The Rays selected Davis' contract and promoted him to the major leagues on September 11, 2019. He made his major league debut that night versus the Texas Rangers as a pinch runner. Davis recorded his first career hit on September 13, a pinch hit triple off Jake Jewell. Davis was removed from the 40–man roster and sent outright to Durham on October 30; he elected free agency four days later.

Davis re-signed with the Rays on a minor league contract on February 3, 2020. Davis did not play in a game in 2020 due to the cancellation of the minor league season because of the COVID-19 pandemic. He became a free agent on November 2.

===Sultanes de Monterrey===
On June 11, 2021, Davis signed with the Sultanes de Monterrey of the Mexican League. He appeared in three games for Monterrey, going 3-for-11 with two RBI, before he was moved to the injured list on June 17. On June 28, Davis was released by the Sultanes.

===Mariachis de Guadalajara===
On July 8, 2021, Davis signed with the Mariachis de Guadalajara of the Mexican League. In 10 appearances for Guadalajara, he batted .316/.395/.658 with two home runs, 12 RBI, and three stolen bases. Davis became a free agent following the season.

===Gastonia Honey Hunters===
On March 27, 2022, Davis signed with the Gastonia Honey Hunters of the Atlantic League of Professional Baseball. In 21 games for Gastonia, Davis batted .307/.371/.398 with 13 RBI and nine stolen bases.

===Leones de Yucatán===
On May 25, 2022, Davis's contract was purchased by the Leones de Yucatán of the Mexican League. He played in 17 games for Yucatán, hitting .200/.232/.262 with one home run, four RBI, and 8 stolen bases. Davis won the Mexican League Championship with the Leones in 2022.

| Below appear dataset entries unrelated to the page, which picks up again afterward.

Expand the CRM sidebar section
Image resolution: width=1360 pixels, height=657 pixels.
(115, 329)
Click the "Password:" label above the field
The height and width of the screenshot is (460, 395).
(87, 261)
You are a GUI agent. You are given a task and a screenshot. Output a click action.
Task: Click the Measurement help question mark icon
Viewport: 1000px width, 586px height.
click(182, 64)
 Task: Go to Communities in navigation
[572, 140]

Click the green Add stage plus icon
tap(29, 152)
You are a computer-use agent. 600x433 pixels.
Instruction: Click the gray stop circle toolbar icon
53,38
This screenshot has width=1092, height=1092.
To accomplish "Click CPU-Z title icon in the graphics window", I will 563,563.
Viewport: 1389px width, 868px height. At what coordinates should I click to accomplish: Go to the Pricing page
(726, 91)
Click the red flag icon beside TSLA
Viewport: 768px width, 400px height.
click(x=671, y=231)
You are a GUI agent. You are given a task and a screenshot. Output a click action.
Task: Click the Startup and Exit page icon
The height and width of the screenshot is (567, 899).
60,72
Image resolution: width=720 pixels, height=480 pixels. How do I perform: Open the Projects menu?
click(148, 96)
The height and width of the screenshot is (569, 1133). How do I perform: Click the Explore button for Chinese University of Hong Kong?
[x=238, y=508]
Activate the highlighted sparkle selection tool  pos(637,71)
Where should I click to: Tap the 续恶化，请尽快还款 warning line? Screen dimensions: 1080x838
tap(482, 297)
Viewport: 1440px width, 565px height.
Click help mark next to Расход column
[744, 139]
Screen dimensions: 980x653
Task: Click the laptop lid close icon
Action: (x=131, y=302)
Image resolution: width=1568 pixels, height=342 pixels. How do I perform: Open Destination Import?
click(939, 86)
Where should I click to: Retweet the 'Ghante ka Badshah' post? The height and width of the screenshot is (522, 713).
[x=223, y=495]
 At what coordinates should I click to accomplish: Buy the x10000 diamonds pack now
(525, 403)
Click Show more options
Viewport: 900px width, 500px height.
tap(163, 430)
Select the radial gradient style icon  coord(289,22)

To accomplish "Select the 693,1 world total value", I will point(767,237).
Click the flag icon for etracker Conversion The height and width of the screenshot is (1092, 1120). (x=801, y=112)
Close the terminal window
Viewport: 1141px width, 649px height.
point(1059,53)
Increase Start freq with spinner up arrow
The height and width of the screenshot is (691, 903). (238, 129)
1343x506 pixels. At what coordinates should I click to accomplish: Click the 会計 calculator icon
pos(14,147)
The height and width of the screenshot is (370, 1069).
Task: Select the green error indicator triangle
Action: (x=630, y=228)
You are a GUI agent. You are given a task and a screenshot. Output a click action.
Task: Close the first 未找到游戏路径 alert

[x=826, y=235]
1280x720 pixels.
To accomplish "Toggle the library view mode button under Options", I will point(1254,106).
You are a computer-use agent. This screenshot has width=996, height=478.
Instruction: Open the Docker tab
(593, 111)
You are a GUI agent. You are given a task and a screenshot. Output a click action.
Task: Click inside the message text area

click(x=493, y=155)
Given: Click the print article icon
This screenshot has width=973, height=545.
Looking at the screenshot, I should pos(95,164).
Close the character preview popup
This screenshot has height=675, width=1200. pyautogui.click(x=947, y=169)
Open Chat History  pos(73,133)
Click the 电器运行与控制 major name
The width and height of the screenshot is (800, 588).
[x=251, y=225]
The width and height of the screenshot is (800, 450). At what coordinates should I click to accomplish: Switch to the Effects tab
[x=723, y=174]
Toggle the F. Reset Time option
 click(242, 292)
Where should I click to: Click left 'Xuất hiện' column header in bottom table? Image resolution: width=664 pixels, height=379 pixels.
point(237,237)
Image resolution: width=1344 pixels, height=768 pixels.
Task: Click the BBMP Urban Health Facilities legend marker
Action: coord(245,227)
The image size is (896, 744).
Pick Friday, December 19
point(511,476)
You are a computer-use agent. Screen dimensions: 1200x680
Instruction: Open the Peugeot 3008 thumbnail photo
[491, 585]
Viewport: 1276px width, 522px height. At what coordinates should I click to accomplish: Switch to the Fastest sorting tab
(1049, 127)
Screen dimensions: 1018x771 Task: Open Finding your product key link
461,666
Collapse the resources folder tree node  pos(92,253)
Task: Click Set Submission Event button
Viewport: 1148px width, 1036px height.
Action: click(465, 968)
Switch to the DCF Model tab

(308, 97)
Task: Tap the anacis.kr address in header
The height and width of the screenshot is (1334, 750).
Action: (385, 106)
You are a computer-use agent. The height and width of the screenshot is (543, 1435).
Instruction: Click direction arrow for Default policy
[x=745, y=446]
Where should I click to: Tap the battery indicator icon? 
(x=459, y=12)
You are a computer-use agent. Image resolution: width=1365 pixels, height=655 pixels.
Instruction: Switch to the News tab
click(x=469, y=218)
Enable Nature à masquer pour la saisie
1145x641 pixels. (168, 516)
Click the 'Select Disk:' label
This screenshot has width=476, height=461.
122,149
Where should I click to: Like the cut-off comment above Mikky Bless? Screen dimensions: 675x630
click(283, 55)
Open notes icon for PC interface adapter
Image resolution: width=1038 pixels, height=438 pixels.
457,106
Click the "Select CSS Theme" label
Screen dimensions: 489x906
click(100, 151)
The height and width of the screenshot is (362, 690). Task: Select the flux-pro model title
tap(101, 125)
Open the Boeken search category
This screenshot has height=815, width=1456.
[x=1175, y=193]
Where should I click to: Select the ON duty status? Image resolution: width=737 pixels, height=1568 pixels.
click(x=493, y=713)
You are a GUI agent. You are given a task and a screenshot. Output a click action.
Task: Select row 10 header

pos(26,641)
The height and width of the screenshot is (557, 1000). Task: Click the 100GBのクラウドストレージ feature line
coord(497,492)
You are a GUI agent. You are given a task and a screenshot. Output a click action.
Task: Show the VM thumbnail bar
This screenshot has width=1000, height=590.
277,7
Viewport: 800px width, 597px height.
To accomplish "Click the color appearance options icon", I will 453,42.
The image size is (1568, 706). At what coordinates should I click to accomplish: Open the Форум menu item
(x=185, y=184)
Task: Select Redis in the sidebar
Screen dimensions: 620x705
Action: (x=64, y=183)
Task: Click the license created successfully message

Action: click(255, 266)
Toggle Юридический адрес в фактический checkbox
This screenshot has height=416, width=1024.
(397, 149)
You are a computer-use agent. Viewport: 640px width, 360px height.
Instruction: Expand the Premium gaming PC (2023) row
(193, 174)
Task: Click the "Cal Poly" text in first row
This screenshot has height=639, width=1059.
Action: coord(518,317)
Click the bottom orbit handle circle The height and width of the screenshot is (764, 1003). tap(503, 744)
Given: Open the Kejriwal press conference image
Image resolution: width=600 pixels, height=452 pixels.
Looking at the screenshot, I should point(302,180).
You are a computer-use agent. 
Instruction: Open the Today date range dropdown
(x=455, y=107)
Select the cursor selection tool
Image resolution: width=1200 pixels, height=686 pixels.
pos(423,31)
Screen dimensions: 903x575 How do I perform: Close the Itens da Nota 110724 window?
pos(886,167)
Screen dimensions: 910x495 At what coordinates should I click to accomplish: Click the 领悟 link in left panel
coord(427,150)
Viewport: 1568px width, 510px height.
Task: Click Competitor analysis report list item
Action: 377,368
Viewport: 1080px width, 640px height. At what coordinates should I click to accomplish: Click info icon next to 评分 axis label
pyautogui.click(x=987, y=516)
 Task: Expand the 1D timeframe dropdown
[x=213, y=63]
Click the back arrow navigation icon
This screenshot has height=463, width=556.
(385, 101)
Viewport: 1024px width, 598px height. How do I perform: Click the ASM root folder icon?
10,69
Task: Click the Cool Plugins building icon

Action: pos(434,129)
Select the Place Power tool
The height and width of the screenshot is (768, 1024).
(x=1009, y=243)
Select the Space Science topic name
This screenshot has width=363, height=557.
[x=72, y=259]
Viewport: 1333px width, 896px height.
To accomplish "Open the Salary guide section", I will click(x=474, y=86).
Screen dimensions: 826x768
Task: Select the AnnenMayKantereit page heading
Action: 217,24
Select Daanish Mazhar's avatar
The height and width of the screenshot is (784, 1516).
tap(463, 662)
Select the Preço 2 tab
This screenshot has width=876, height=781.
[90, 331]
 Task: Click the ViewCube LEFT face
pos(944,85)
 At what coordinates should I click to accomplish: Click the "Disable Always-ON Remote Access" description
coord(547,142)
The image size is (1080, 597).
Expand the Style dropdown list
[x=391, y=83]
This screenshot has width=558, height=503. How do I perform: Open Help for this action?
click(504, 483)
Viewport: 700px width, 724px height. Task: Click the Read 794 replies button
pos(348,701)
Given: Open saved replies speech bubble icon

On February 20, 2023, Davis retired from professional baseball.

===Charros de Jalisco===
On March 19, 2024, Davis came out of retirement and signed with the Toros de Tijuana of the Mexican League. On March 27, Davis was traded to the Charros de Jalisco. He did not make the team and became a free agent before the season started.